“I think you might be a little biased, Aunt Eileen.”
“Biased my ass. I’m right.”
I couldn’t believe we were having this conversation.
“Now onto the other one. This online friend? My girl, you don’t know this person. I know you think you do, but how can you when you’re never met? They could be lying about everything.” My first instinct was to argue. To tell her that Ididknow Bibliofile. That we had shared so many things with her. No one, not even my family, knew that I wanted that spice set collection. I’d told Biblio so many things I’d never dream of telling someone else.
But Aunt Eileen was also right that I didn’t know some very important things about Bibliofile that I’d have to know if my crush was going to go anywhere.
“This online person could be in a relationship. They could be emotionally cheating with you. Did you think about that possibility?”

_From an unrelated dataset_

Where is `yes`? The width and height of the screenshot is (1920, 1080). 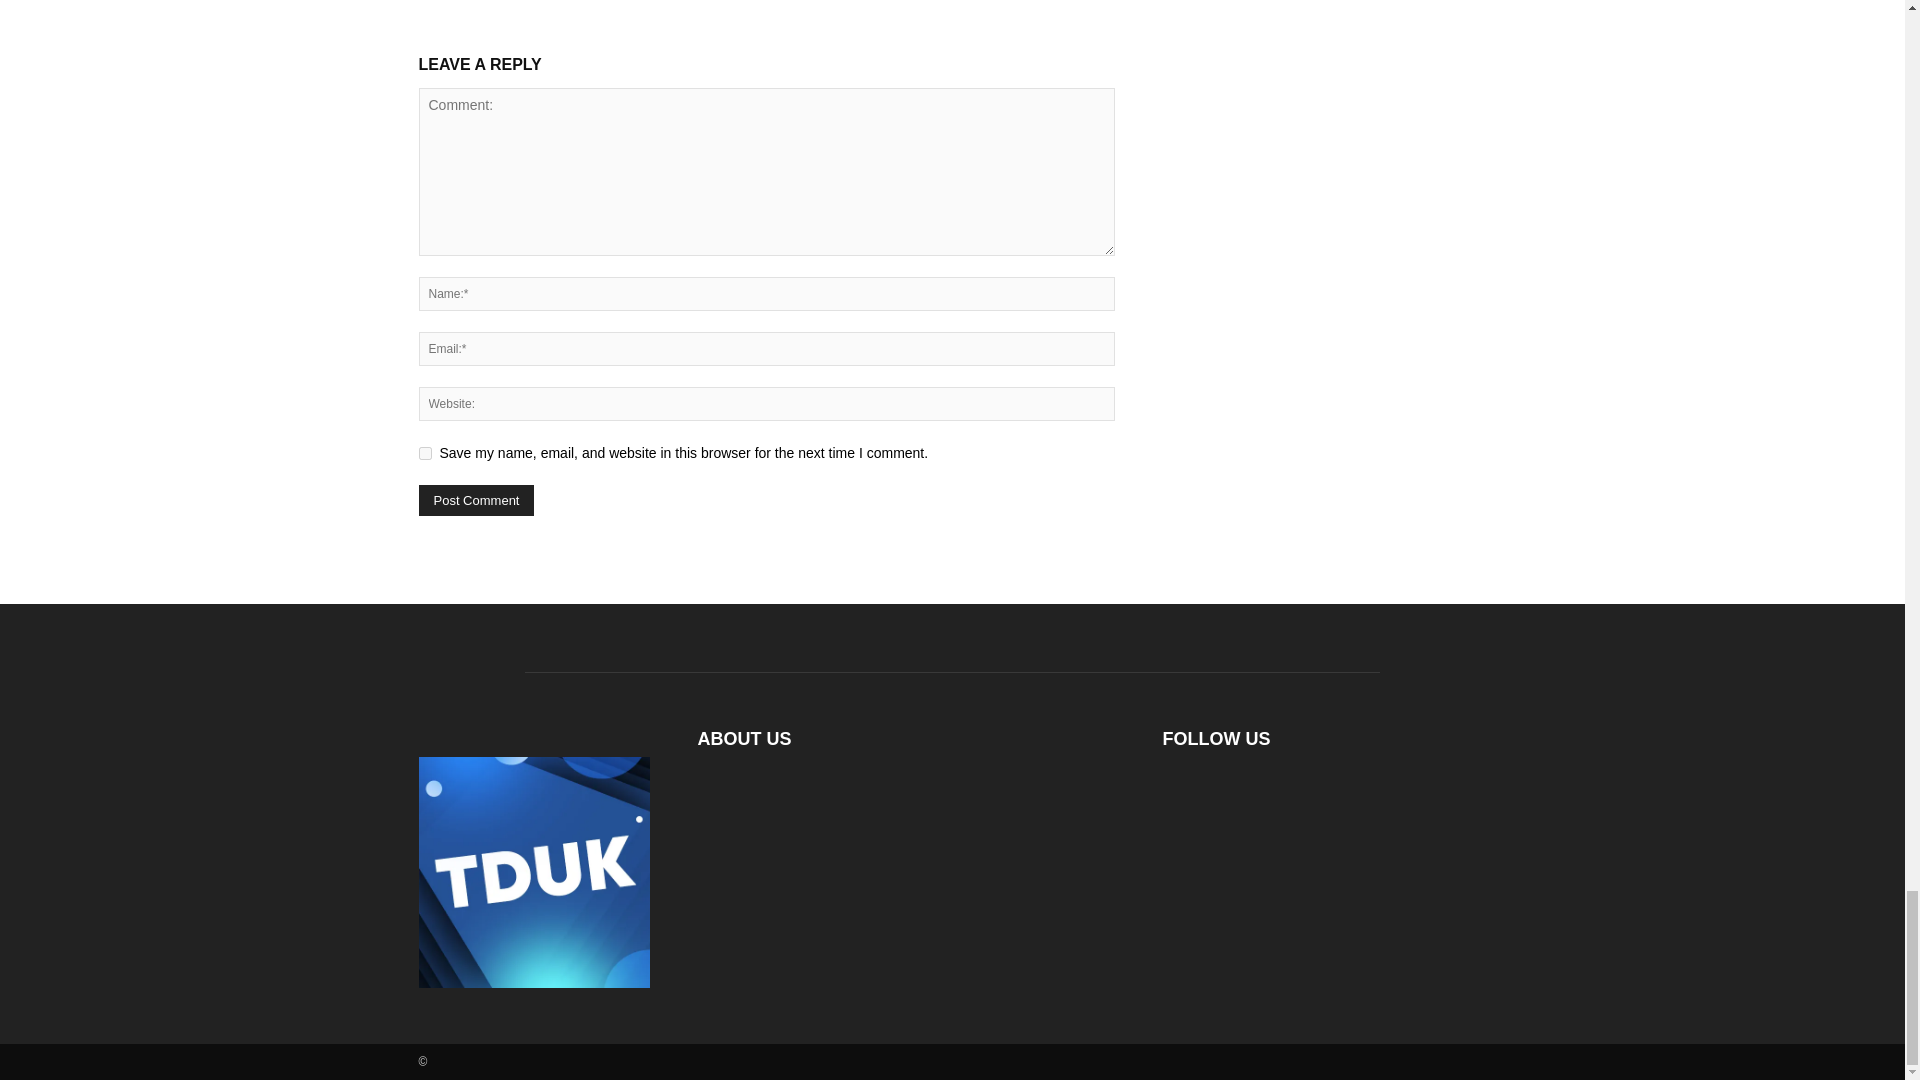
yes is located at coordinates (424, 454).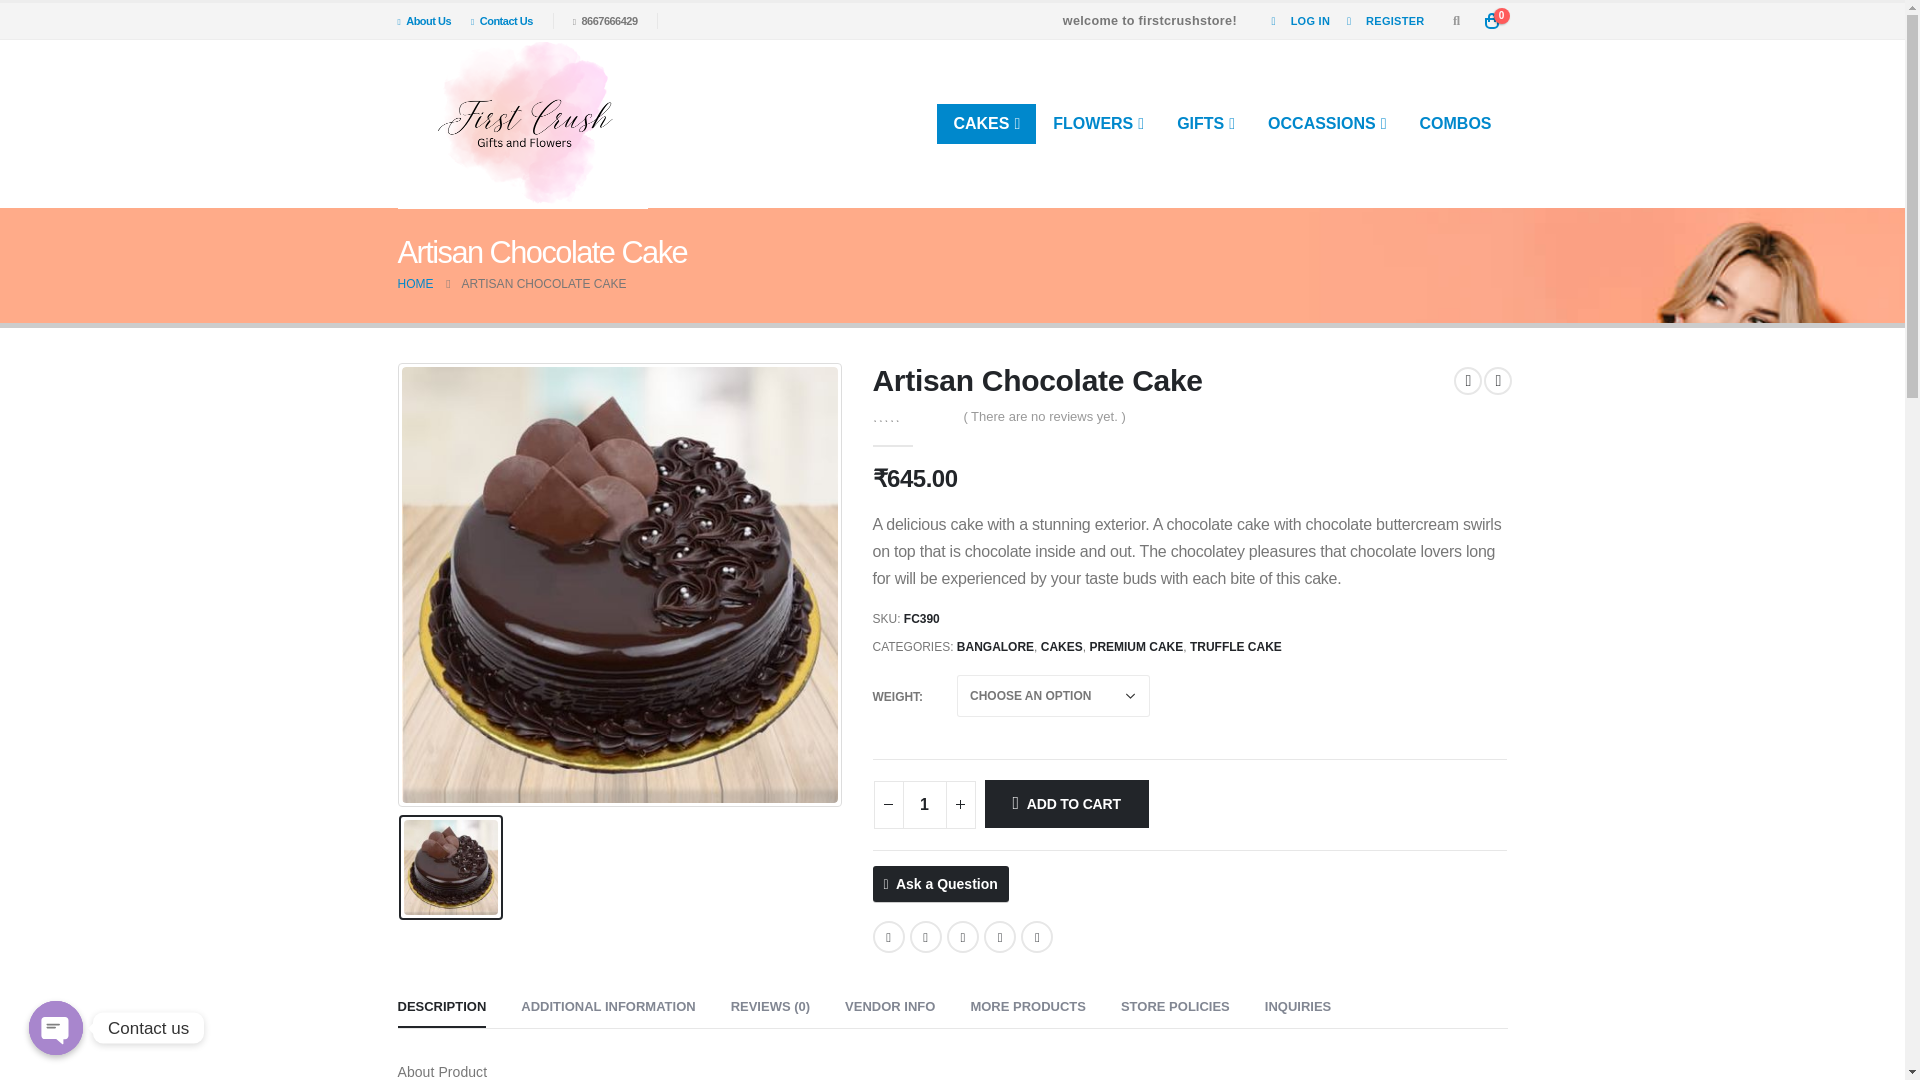  What do you see at coordinates (430, 20) in the screenshot?
I see `About Us` at bounding box center [430, 20].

I had, but so far everything with Biblio had been completely platonic. Anytime things got flirty (which was usually me taking things there because I couldn’t help myself), Biblio would just stop responding to me for a while. She’d go dark and then a while later she’d come back and pretend that nothing had happened. And I’d be extra careful for days afterward to make sure she knew I wasn’t trying to push her into anything.
Bibliofile was my friend, first and foremost. I’d rather live with an unrequited crush for the rest of my life if it meant that I got to keep talking to her. Even if we never met. Even if I never knew her real name. It would be worth it.
I explained all that to Aunt Eileen and she sighed again.
“Honey Bunny, I think you’re lonely.”
I scoffed. “I’m literally surrounded by people all the time. How could I possibly be lonely?”
“You can be lonely standing in a stadium full of people. What about friends?”
We’d had this talk before.
“I have friends,” I said, sounding petulant.
“Other than me? Other than your online person?”
I had acquaintances that I said hello to. I had people who I promised to call for coffee or some other thing that we never did. Friends? I didn’t have the time, even if I wanted them.
“You’re so young, my girl. You have all this life out ahead of you. I want you to go out and do something social next week. This is not a suggestion.” Her tone was firm, and I knew there was no use arguing. I could be stubborn, but Aunt Eileen was older and had more years of practice winning battles.
Arguments raced through my head, but she wasn’t going to listen to any of them. There were always reasons I couldn’t go out and do something. Always something happening at the farm. Always something going on with my siblings or my parents.
“Okay,” I said.
“Wow, you didn’t even fight me that hard. Good job,” she said. “And when you go out and do something fun for yourself, I want you to take a picture and send it to me. I’m going to need evidence of this adventure.”
Honestly. This was ridiculous.
“Okay, fine. I’ll do it.”
Eileen snorted. “You’re acting like I’m forcing you to get a pap smear. I want you to go out and have fun. Be young while you are young! Jesus Christ, girl.”
Well when she put it like that, it was a little silly. It wasn’t that I didn’t want to do fun things. There were just so many other things that seemed more important than fun.
“I’m going to do it, I promise.”
She harrumphed. “You’d better.”
Chapter Seven
Bren
It waskaraoke night at Sapph and I had picked the wrong night to come out, but I was here, so I’d have to suffer through it. While a beautiful butch murdered Melissa Etheridge, I tried to get one of the bartender’s attention.
Coming to Sapph was better than going to any other bar, plus, there were beautiful people to look at everywhere.